Friday, 28 November 2008

darkness

almost seventeen hours of it each day. I am wrung out from over much driving with the low slanted sun blinding me and the window washer not working - six hours of that - ah poor me. But all this way to be a mentee and for that I am delighted. This writing needs guidance - others to show us the way. Living almost in the artic archipeligo long drives are necessary for most things. Take not the local Pilates class for granted yea who live where others live also! While in Inverness today, enjoying cappuccino(she doesn't get out much!) prior to meeting my mentor I longingly perused a brochure on a Pilates class. Next to writing and running and a bit of therapy thrown in now and again nothing does it quite like Pilates. I was even considering driving 100 miles to suck in the core and pull up my pelvis floor but after the strain of driving and peering hunched up through a dirty windscreen I probably won't.
now home after the dirty window trip and partner wants to go out - another fifty miles or so and I can't quite face it.
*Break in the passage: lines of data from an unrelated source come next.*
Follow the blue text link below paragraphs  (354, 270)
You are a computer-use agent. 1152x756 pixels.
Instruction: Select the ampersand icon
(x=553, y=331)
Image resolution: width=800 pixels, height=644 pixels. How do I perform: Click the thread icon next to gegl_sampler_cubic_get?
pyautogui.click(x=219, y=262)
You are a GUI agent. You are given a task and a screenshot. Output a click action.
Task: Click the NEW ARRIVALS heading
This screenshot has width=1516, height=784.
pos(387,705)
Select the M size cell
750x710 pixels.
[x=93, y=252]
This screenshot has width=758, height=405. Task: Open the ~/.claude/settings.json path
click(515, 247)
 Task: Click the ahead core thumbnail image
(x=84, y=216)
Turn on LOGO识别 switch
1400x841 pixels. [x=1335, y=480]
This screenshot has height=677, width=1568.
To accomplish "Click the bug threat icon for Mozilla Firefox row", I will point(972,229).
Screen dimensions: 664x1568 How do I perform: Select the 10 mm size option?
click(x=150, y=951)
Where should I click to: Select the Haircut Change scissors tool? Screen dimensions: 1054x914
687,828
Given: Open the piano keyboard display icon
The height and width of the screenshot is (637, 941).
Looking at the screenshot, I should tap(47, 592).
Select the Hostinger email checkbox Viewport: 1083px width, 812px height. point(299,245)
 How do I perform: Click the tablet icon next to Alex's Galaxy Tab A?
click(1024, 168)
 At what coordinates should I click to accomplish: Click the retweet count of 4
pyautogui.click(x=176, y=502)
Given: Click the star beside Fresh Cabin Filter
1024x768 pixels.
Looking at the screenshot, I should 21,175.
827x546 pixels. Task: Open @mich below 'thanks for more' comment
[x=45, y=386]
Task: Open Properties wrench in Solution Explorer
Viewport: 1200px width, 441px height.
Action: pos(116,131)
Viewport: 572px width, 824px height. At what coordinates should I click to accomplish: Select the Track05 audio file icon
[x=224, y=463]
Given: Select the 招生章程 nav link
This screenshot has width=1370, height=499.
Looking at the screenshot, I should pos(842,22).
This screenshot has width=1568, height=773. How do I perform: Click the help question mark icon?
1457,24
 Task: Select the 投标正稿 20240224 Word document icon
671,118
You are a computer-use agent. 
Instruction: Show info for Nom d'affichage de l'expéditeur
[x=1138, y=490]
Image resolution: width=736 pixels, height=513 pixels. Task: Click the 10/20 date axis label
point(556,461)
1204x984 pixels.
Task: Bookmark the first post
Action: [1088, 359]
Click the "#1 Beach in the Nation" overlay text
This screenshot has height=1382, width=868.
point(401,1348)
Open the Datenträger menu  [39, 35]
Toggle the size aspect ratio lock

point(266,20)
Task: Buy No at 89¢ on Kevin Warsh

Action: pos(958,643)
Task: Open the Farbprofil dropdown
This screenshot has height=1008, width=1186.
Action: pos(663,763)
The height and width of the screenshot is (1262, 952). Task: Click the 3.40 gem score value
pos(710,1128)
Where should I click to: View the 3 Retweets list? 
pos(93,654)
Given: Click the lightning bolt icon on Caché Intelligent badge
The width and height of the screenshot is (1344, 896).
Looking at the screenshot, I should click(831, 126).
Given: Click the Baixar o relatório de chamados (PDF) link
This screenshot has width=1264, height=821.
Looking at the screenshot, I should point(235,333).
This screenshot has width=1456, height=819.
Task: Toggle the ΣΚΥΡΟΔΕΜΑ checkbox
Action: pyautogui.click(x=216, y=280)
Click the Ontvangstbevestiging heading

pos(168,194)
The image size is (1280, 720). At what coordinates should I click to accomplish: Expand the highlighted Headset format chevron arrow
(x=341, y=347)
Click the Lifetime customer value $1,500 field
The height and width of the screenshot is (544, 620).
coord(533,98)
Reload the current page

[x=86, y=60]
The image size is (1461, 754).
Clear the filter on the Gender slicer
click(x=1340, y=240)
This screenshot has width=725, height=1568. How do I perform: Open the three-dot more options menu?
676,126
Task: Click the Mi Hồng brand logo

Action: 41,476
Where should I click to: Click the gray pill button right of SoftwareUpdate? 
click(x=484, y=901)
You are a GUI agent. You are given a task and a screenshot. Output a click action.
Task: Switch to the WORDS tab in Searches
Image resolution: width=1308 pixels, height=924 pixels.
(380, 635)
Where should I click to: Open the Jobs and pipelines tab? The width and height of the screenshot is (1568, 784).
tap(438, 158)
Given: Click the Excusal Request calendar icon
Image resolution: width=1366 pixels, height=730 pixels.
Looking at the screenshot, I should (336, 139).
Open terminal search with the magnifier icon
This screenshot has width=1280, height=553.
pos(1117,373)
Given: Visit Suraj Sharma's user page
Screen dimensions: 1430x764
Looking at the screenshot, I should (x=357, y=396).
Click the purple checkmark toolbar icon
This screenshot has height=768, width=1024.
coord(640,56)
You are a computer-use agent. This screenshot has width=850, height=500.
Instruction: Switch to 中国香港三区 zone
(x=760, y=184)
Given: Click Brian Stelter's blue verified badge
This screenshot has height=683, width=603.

I see his disappointment and I feel old and I know sometimes the renewing comes in the saying yes, having now learnt to say no. And I find myself at almost fifty years of age having just bought (not intentionally, it just happened to have the extras) a little zooped up car with alloys, spoiler, and four very throaty exhausts and a gear stick that twinkles red! The car is green and too noisy but I didn't say no. Did I say I have learnt that no lesson? Ha-ha! Listen as I pass, somewhere far north of Inverness, roaring the single track roads in search of cappucino and pilates! The dirty windscreen - that was old car - that was Audi on her last day out. A life in the banger derby awaits her then crushed to a sheet.
I have a wonderful blog friend who describes her life as being in the slow lane. I veer; sometimes it is sea and sky and beach and dog and writing and fresh air and the speed is as fast as feet move. At other times it is over taking every slow coach on the A9 and doing many things and juggling coloured balls high in the air. And on those days, where the windscreen makes the world a place of muck, the lure of the slow lane is calling.

1 comment:

Reading the Signs said...

dear poet, I am needing to remind myself of some of the virtues of slow lane living - for sometimes when you are in it they can be hard to see.